自ら補強選手となったこともあるが、補強選手に定位置を譲った経験もある。「1番打者でやっていたのに、本大会では守備固めになっちゃって」。補強選手に気持ちよくプレーしてもらうための気配りも必要だが、あおりを受けるかもしれない選手のケアも大事だ。社会人野球出身監督の腕のみせどころだ。

27年に始まる都市対抗野球は今年で91回目。戦後復興や高度成長の一翼を担った「糸へん」と言われる繊維産業や炭鉱チームの時代があり、重工業、自動車、エネルギーと、都市対抗の担い手たる企業の顔ぶれは産業構造の変遷を映してきた。デイサービスを主とするハナマウイの出場も日本の今の"素顔"を映すのかもしれない。

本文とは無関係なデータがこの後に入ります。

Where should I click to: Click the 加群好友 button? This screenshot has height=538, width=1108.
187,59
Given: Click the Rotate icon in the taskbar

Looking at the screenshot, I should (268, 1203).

YBC柏は柏市の企業がサポートするなど地域代表の色が濃い

YBC柏は柏市の企業がサポートするなど地域代表の色が濃い

あと一歩で初出場を逃したYBC柏は柏市出身の元中日、谷沢健一さんが主宰するクラブだ。地元の有力企業などが選手を受け入れており、地域代表の色が濃い。

少子高齢化時代を受けたサービス業界の成熟、あるいは地方の活気あるまちづくりの反映とみれば、富里市、柏市といった新勢力の台頭は興味深い。

今年の都市対抗は11月22日~12月3日の予定で、東京ドームで開催される。